After heart surgery his kidneys were in even rougher shape. Still hoping to avoid dialysis, Bales stuck to a strict kidney-friendly diet. He didn’t slow down at work though: He attended a URM board meeting 16 days after the bypass. Two weeks later he was working full time.
He also got on his bicycle, and on Oct. 1, 2012, he participated in a charity ride in Long Beach. Despite pedaling as hard as he could, he came in dead last.
That last place finish, and the laboring miles of the race, finally convinced Bales to start dialysis and commence the process to get a kidney transplant. But there was another complication: Bales knew his blood type was the extremely rare O negative.
Then, he got the biggest surprise since his heart attack. Tests revealed that his blood was actually A negative, and he had been given the wrong information years ago. The more common blood type increased Bales’ chances of finding a match.
For organ transplants, siblings, parents and children are the most likely candidates for a match, but Bonnie was reluctant to allow any of their six kids to donate a kidney. So she got tested, and her blood had the same profile of what a doctor would expect to find in Bales’ sibling.
“That in itself seemed like a miracle,” Bonnie said. “As a wife, when you live with someone who’s had chronic illness, I just almost felt guilty a lot of the time, like why was I blessed with good health and someone like Andy, with the work he does, struggles every day?”
They talked it over — a lot — and weighed the risks. Bales said he tried to dissuade her. Bonnie insisted.
While awaiting the transplant, Bales began a three-day-per-week dialysis regimen during the evenings that he kept up for about five months. This allowed him to continue to work full time at the mission, where he oversees day-to-day operations, helps lead the on-site ministry and helms the fundraising efforts.
In February, he and Bonnie went in for the transplant surgery.
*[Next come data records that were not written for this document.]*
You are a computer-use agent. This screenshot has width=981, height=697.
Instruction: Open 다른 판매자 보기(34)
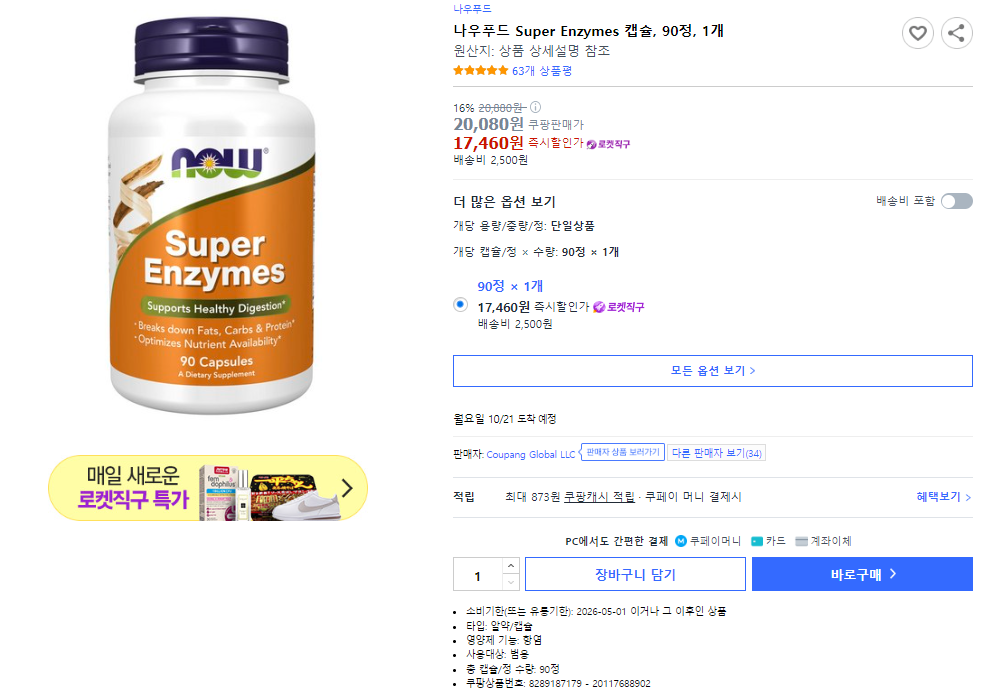[x=716, y=452]
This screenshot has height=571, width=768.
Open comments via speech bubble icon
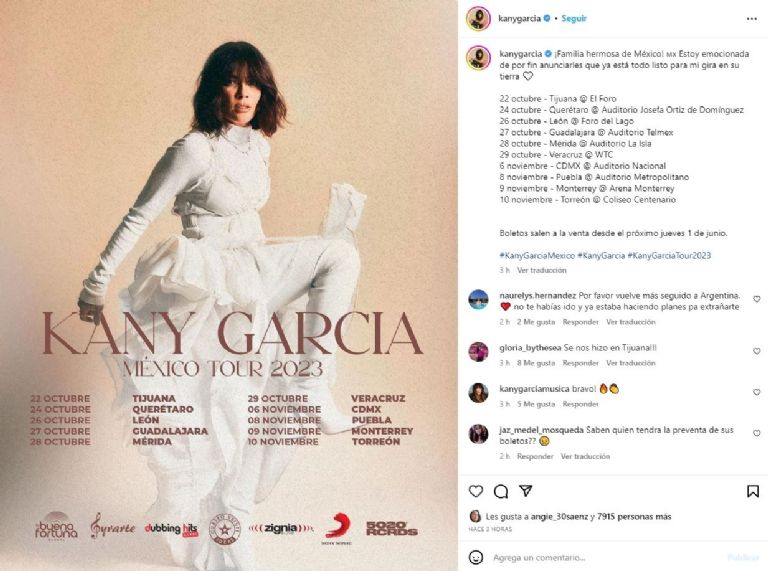501,491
It was a success, but afterwards the surgeon told Bales that his arteries had narrowed. The doctor urged him to live actively as a way to try to reverse the years of negative effects from ailing kidneys and a weak heart.
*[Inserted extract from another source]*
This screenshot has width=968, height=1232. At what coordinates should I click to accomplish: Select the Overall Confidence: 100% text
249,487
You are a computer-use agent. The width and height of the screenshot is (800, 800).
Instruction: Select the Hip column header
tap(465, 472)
Bales took the advice to heart, perhaps more than the doctor could have expected. Five-and-a-half weeks after the operation, he and Bonnie competed in a reverse triathlon (in which racers run, bike, then swim) in Pasadena. Foot problems prevented Bales from running, so he walked that portion, but he completed the race.
By summer, Bales was following an intermediate triathlete’s workout regimen. That meant at least one hour per day, six days per week, on the bike, in the pool or in the gym (he skips the runs).
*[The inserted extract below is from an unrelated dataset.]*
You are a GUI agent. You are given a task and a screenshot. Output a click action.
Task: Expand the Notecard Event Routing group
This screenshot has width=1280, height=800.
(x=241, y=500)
He has only taken it further: He now exercises seven days a week, at least an hour and a half per day, and rides his bicycle an average of 120 miles each week. He completed a 50-mile ride in Death Valley and, on a recent weekend, rode 77.6 miles round trip from his home in Pasadena to Long Beach.
All the exercise is paying off. Bales recently had a check-up nine months after the transplant operation: The doctor found that his kidneys had improved and were functioning at 60%.
The improved health, naturally, gives him more energy for work: During the mission’s Thanksgiving celebration, Bales was front and center, deep frying 580 turkeys in 24 hours.
Bonnie and others try to slow him down, at least at work, but to no avail. Don’t even suggest retirement.
“A lot of people look at him and scratch their head because I think a lot of people would use this as an excuse,” Bonnie said. “But I’ve lived with him long enough to know there’s no slowing him down. You just kinda let him do it.”
Never mind that Bales’ job in the heart of Skid Row is no cakewalk. Every day he is surrounded by poverty, mental illness and struggle. As much as the mission helps people get off the streets, homelessness in Los Angeles can feel like an intractable problem. One person recovers, but one more hits the streets, it seems.
Bales, though, is motivated by the individual successes.
“We’ve really focused on ending homelessness one life at a time through life transformation,” he said. “As long as I’m making a difference in someone’s life I feel like I need to continue.”
Every day he’s taking steps, pushing pedals and swimming laps to make sure he can.